Two weeks ago, the Federal Reserve made its first rate cut since December 2024. The 25-basis-point reduction set the rate at 4.00% to 4.25%. The Fed also signaled that two more cuts are possible this year and one more in 2026. If implemented, these reductions could lower the interest rates by a full percentage point. At the time of the announcement, Fed Chair Jerome Powell cited a cooling labor market (with only 22,000 jobs added in August according to the Bureau of Labor Statistics) and the desire to keep unemployment and inflation low. The cautious approach is designed to prevent overheating the economy with a larger reduction and risk a return to rapidly rising prices.
“We’ve done very large rate hikes and very large rate cuts in the last five years, and you tend to do those at a time when you feel that policy is out of place and needs to move quickly to a new place,” Powell explained at a news conference after the announcement. “That’s not at all what I feel.” The vote for the quarter-point cut by the Fed’s rate-setting committee was nearly unanimous (11 to 1), with the lone dissenter being a recent Trump administration appointee, Stephen Miran, who pushed for a half-point cut.
Future Cuts
While the Fed indicated that it expects three more cuts in the next six months, additional cuts are more likely if the job market continues to weaken. The persistent labor market weakness drove the September rate cut. Most analysts agree that the Fed will make additional rate cuts if jobs data remains soft. Morningstar reports that the Fed is “putting more emphasis on the softening in the labor market,” making additional easing more probable in the face of another disappointing payroll report. Due to the government shutdown, the jobs report, originally scheduled for October 3, was not released. However, Bloomberg Economics expects non-farm payrolls for September to add a net 54,000 jobs, indicating a continued weakening of the job market.
What Does This Mean for Owners and Investors?
□ □ □ □ □ □ □
Task to complete: Carry on the article about the Federal Reserve's rate cut from its last line. The records play no part in this work.

Items:
□ □ □ □ □ □ □
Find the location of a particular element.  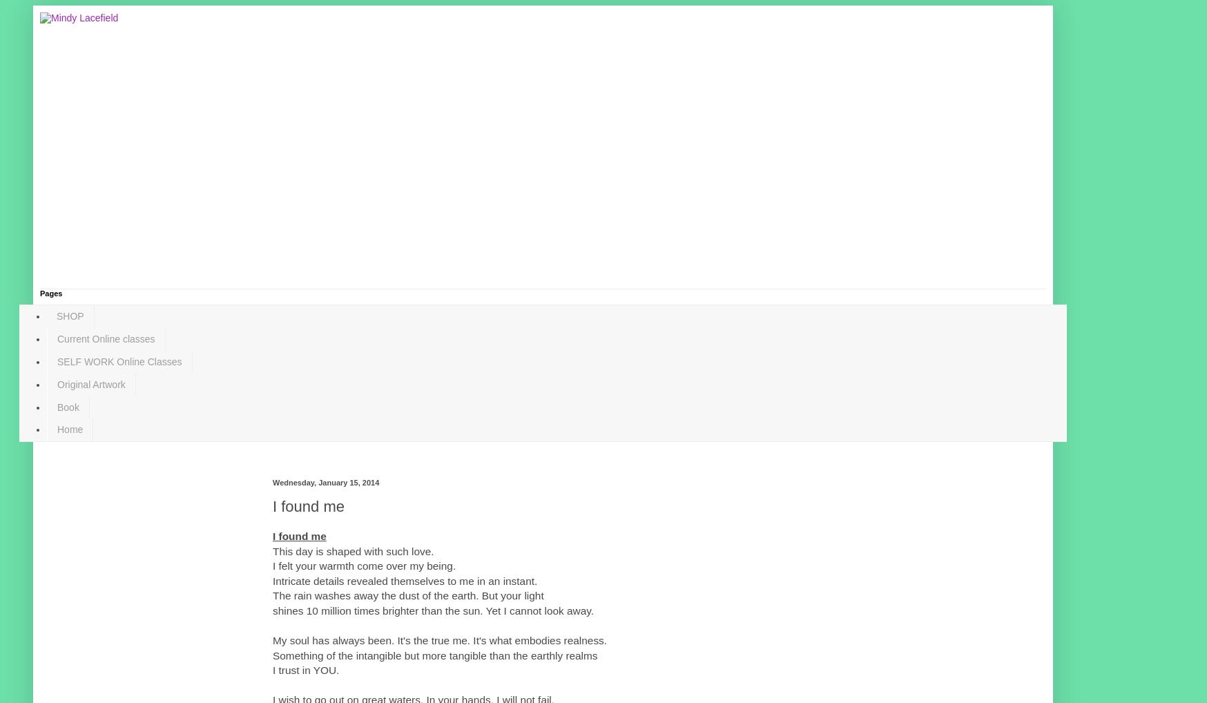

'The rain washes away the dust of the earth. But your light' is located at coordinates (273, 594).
□ □ □ □ □ □ □
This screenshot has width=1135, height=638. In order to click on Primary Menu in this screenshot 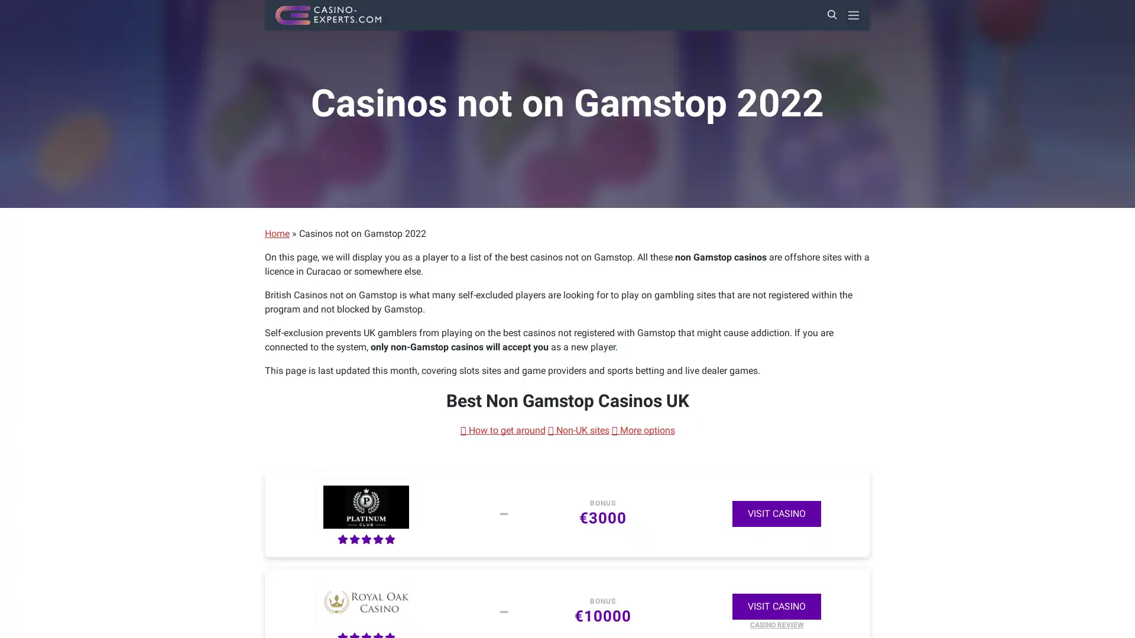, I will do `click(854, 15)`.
□ □ □ □ □ □ □
Answer to this exercise:
The rate cuts should deliver on a number of fronts for CRE investors. Borrowing costs will be lower, especially on variable/short-term loans. There will be an increased incentive to refinance maturing loans (especially in 2026 and beyond). Buyer competition could spur an increase in property valuations. And, as the cost of capital drops, cap rates may also further compress.
In a CoStar News article published just before the September rate cut, Chad Littell, CoStar Group’s national director of capital markets analytics, said that an interest cut could restore confidence and that it’s time to move forward.
“In short, should the Fed cut its policy rate soon, as is widely expected, the move will provide a tailwind, easing pressure on short-term borrowers and improving investor sentiment,” Littell told CoStar News. “However, valuations are unlikely to move higher on a few rate cuts alone. For that, a return of above-trend rent growth and a strong appetite for new investment will be needed to shift investor time preference once again, when buyers will pay now for the opportunity to generate higher incomes later.”
In a more recent article, Travis Barrington, Co-founder and CEO at Propmodo, agrees that “the Fed’s shift sends a powerful psychological signal. Markets respond not only to the cost of money but to the perception of stability and direction.” He points out that after two years of hesitation and gridlock, the growing belief that the Fed’s tightening cycle is nearing its end is starting to shift sentiment. Sellers who’ve been sitting on the sidelines may finally bring product to market. Buyers, realizing pricing may now be more right sized, may become more active. Lenders can now return to pricing risk with a greater degree of confidence.
That optimism may be tempered by several factors, he cautions. Inflation concerns aren’t going away, “hiring and wage growth are slowing, and new tariffs could drive up construction costs. A weaker economy could dampen rent growth, leasing demand, and consumer spending, factors that would weigh on property values despite cheaper financing.”
“A Big Caveat for Real Estate”
Jim Dillavou, Principal and Co-founder of Paragon Commercial Group (a retail development firm based in El Segundo), also cautions investors that the rate cuts may have unforeseen consequences. In an interview with Connect CRE, he notes that the 25-basis-point cut “arrives with a big caveat for commercial real estate. As a result of the Federal Reserve rate increases of 520 bps between March 2022 and July 2023, the commercial real estate industry has become unhealthily fixated on the Federal Reserve and timing the market.”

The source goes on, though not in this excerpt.